桜花爛漫

 翌日のことであった。

 その前振りとして、征士が遼に話を聞いて貰ったという事がある。
 西鬼があんまりにも鈍いのか鋭いのか訳の分からない質問をしてきたため(単純に言えば子どもらしいだけなのだが)、征士が自分の「子どもがすることではない! 見るのもダメ!!」な倫理観に、疑問がわいてしまったのだ。珍しい事もあるものだ。
 それを、当麻と共有するのが何とも言えずに気恥ずかしく、征士はトルーパーのリーダーである遼に、
「私の倫理観が間違っているんだろうか?」
 などと、LINE上で質問したのだった。
 子どものなぜなに相談室が征士と遼の間で共有された。

 そして、当然ながら、遼も、子どもがいるわけではないので、深夜に帰宅した伸に、そういうことを尋ねた。
 その結果、この家ではこの家でのルール内の夫婦生活がおっぱじまったのだが、それは割愛する。
 深夜に帰ろうが明け方に帰ろうが、そういうことはあるだろう。

 そんなふうに一周回って、翌日、伸は、残業返上で午後七時前に、帰宅した。
 買い物袋いっぱいに食料品を買い込んで。

 遼は遼で、この日はダブルワークはなく、古本屋が閉まった時点ですぐに帰ってきていた。
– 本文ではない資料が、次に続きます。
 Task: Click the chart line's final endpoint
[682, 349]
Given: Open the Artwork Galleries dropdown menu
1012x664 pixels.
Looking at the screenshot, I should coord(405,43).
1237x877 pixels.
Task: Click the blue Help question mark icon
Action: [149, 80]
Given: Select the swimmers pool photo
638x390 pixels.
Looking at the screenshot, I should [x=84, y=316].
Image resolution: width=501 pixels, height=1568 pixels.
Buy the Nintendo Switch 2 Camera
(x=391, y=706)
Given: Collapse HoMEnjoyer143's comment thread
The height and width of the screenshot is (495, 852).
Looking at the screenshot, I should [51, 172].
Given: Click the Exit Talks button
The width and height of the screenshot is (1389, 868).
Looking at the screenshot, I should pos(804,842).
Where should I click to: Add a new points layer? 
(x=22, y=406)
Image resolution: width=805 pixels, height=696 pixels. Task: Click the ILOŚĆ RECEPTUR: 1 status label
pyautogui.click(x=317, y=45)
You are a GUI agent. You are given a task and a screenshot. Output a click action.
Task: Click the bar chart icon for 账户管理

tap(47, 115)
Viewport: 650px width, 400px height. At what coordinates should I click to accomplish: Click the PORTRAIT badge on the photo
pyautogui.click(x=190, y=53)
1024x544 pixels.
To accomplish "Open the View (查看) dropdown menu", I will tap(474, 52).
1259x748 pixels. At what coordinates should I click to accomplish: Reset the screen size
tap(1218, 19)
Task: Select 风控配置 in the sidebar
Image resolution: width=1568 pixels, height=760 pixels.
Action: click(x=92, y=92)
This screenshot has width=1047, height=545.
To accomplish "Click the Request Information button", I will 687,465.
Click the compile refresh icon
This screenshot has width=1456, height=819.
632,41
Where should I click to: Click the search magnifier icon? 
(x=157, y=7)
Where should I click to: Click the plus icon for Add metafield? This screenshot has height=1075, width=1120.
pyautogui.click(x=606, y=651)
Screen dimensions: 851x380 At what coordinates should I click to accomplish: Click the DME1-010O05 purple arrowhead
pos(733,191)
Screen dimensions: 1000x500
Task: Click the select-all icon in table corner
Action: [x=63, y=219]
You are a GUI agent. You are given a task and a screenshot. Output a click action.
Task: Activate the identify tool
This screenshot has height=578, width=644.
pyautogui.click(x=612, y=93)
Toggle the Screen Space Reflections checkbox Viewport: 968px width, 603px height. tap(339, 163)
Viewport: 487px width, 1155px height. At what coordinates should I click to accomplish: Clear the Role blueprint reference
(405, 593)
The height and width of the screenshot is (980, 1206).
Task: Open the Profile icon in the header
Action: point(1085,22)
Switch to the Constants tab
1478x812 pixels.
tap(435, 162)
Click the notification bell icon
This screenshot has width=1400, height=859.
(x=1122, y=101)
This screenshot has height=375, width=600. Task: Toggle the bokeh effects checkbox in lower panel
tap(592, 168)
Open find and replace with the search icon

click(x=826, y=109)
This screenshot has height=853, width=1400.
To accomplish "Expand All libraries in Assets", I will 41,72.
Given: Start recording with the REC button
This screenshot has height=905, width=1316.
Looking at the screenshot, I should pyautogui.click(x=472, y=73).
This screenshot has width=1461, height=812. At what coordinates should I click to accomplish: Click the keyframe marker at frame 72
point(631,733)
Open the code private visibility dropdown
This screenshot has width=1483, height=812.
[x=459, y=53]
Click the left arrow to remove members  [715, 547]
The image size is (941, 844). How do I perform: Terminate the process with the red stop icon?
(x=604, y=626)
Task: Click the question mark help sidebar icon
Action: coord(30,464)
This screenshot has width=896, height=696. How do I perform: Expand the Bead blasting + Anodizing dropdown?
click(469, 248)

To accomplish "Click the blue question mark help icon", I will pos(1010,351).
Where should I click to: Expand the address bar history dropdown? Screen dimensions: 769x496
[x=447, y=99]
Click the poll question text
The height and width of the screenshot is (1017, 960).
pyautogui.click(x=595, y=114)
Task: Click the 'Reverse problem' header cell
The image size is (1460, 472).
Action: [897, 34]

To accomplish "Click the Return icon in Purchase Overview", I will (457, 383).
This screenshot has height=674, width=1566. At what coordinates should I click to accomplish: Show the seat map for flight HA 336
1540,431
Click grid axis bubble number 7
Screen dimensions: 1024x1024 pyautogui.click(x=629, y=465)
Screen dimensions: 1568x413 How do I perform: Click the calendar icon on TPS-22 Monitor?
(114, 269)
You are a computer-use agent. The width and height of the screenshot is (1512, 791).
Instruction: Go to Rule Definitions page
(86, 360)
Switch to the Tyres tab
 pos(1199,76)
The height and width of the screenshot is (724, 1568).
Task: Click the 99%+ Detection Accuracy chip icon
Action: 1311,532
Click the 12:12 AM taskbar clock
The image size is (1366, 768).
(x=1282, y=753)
 当麻と征士に至っては、相変わらず自宅で「仕事の待機」である。
 そこに、伸が、ごちそうの匂いをさせながら、八時前にやってきた。

「伸? 珍しいな、こんな時間に」
 インターホンごしに、夕飯に西鬼を貸してくれないかと言い出した伸に、びっくりしたのは当麻だった。

「うん。毎日、西鬼の世話で君ら、疲れてるだろ?」
「え……?」
「今日は、子どもが好きそうなもの色々作ったんだよ。西鬼、連れてきて。今夜はうちが預かるから」

(ネ申か! いや違う。 伸だった!!)

 当麻も西鬼が嫌いな訳ではない。だが、彼は非常に自己中な性格でもあるため、色々たまりきっているものもあった。それこそ、そうでなくては、昨日のような暴発はない。

「征士、伸が、西鬼を貸してくれって」
 当麻は早速、征士の部屋に行って、征士に直接そんなふうに声をかけて説明をした。
「伸が?」
 征士はそれなりに違和感を覚えたが、彼も、部屋をずっと西鬼と共有していた。たまには落ち着いて一人の時間が欲しかったため、西鬼に尋ねた。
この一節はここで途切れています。